Etisalat Award for Arabic Children’s Literature is an Arabic literary award for children's literature. It was established in 2009 by the Arab Children's Book Publisher’s Forum. It is sponsored by Her Excellency Sheikha Bodour bint Sultan Al Qasimi, President of UAEBBY (United Arab Emirates Board on Books for Young People). Organization of the prize was handed over to UAEBBY in 2010. The award is announced each year during the Sharjah International Book Fair.

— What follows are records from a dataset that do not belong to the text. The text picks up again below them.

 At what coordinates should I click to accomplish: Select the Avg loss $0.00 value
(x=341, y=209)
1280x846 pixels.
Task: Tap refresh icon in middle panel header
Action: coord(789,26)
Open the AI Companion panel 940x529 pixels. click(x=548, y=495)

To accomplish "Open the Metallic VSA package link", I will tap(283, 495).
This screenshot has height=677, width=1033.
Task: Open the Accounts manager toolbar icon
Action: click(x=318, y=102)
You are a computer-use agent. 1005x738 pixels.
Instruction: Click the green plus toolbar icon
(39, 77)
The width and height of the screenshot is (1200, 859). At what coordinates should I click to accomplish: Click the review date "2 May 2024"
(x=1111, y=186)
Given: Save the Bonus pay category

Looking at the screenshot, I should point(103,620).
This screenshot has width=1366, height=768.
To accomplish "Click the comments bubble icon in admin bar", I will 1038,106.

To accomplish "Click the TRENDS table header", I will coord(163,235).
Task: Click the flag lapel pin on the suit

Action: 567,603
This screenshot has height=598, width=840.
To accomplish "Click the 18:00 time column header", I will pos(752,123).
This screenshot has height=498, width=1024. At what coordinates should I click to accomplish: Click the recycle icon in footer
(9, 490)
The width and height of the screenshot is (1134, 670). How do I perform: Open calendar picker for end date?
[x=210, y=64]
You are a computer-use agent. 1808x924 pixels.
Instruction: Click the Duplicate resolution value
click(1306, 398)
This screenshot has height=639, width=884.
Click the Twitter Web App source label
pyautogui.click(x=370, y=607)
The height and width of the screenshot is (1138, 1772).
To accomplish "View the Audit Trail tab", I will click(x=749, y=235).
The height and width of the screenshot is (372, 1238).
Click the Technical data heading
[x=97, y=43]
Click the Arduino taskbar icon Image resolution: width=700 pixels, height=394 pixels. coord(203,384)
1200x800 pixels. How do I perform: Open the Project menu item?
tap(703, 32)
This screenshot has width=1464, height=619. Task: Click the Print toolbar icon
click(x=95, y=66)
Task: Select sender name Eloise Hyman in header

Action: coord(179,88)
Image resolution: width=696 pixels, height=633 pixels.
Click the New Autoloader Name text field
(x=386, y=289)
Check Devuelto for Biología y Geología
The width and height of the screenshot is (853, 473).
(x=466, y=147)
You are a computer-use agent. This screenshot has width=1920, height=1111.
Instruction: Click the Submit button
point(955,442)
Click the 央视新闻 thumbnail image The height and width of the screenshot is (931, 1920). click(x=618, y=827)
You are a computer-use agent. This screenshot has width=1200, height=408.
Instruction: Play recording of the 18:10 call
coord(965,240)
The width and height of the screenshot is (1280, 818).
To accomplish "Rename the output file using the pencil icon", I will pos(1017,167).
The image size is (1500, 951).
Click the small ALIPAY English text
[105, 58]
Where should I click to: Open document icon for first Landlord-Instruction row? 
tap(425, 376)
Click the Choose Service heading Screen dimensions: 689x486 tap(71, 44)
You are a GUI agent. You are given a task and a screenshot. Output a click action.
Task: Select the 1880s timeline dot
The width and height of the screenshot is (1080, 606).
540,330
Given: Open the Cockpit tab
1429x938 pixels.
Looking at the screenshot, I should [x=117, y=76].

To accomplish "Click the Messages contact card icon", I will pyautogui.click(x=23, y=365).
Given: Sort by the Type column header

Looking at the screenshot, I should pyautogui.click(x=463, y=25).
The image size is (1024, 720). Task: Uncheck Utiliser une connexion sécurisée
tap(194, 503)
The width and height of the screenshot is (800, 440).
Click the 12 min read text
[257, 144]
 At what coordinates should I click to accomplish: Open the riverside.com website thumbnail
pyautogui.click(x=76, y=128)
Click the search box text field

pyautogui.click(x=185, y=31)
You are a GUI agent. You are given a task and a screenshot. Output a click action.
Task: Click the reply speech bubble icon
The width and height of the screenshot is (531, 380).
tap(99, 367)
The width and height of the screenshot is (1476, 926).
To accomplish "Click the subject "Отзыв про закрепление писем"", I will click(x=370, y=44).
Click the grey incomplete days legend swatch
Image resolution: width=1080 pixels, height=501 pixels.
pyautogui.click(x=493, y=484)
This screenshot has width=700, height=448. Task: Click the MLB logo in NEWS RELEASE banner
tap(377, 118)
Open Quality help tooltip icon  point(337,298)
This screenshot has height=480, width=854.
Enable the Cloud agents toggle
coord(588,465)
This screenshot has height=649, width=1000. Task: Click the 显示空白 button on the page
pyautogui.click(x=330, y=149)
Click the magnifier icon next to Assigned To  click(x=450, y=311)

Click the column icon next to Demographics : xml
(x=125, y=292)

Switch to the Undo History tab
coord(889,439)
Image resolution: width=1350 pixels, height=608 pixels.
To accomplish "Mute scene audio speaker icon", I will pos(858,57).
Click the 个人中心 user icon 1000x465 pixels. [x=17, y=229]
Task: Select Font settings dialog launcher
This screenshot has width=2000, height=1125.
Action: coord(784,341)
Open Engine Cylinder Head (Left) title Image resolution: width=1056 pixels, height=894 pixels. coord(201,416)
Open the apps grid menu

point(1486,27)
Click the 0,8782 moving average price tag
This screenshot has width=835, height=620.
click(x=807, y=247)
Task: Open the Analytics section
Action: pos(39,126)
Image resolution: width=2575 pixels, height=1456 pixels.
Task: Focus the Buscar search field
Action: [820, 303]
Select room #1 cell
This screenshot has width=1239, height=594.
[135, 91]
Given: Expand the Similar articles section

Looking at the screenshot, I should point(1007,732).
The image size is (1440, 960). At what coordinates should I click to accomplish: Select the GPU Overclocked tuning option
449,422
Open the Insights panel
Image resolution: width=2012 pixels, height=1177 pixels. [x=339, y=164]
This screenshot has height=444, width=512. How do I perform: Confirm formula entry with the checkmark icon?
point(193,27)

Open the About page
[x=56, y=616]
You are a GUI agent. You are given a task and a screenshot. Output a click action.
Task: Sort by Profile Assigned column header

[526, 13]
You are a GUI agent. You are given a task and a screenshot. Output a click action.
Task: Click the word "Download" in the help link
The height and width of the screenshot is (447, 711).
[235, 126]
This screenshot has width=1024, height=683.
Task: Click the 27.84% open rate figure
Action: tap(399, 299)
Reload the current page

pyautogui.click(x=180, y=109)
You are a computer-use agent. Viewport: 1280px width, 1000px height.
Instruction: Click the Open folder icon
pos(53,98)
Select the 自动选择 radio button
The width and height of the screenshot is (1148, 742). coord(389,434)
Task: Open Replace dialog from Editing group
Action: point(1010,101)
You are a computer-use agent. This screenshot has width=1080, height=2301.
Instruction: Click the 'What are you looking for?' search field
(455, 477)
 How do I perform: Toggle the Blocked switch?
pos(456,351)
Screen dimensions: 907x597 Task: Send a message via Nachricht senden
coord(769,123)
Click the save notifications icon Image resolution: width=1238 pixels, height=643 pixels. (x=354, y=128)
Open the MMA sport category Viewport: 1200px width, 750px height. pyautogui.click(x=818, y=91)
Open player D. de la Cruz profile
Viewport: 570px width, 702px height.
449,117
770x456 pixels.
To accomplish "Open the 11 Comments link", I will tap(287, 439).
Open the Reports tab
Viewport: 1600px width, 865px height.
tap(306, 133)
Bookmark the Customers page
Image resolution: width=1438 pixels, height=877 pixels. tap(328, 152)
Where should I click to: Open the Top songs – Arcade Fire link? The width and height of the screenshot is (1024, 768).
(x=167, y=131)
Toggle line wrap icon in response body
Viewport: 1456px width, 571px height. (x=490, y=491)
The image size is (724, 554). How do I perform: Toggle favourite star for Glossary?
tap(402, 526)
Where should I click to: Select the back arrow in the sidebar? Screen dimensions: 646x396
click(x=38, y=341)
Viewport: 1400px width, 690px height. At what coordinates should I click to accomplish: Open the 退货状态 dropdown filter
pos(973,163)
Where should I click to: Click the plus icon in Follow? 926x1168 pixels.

Entry is open to books that meet these criteria: the book must be written in Arabic; must be original (not translated, quoted or reproduced); and must have been published within the past three years. The book may not have received any previous local, regional or international awards, and the content must not violate the values, traditions and customs of Arab communities. Entry is open to children's books that target the age group from 0 to 14 years, and each publishing house is entitled to nominate a maximum of three titles.

The prize is for  which is split with 50% divided between the author and/or illustrator, and 50% to the publisher. From 2009-2012, it was one of the richest literary prizes in the world for a single winner.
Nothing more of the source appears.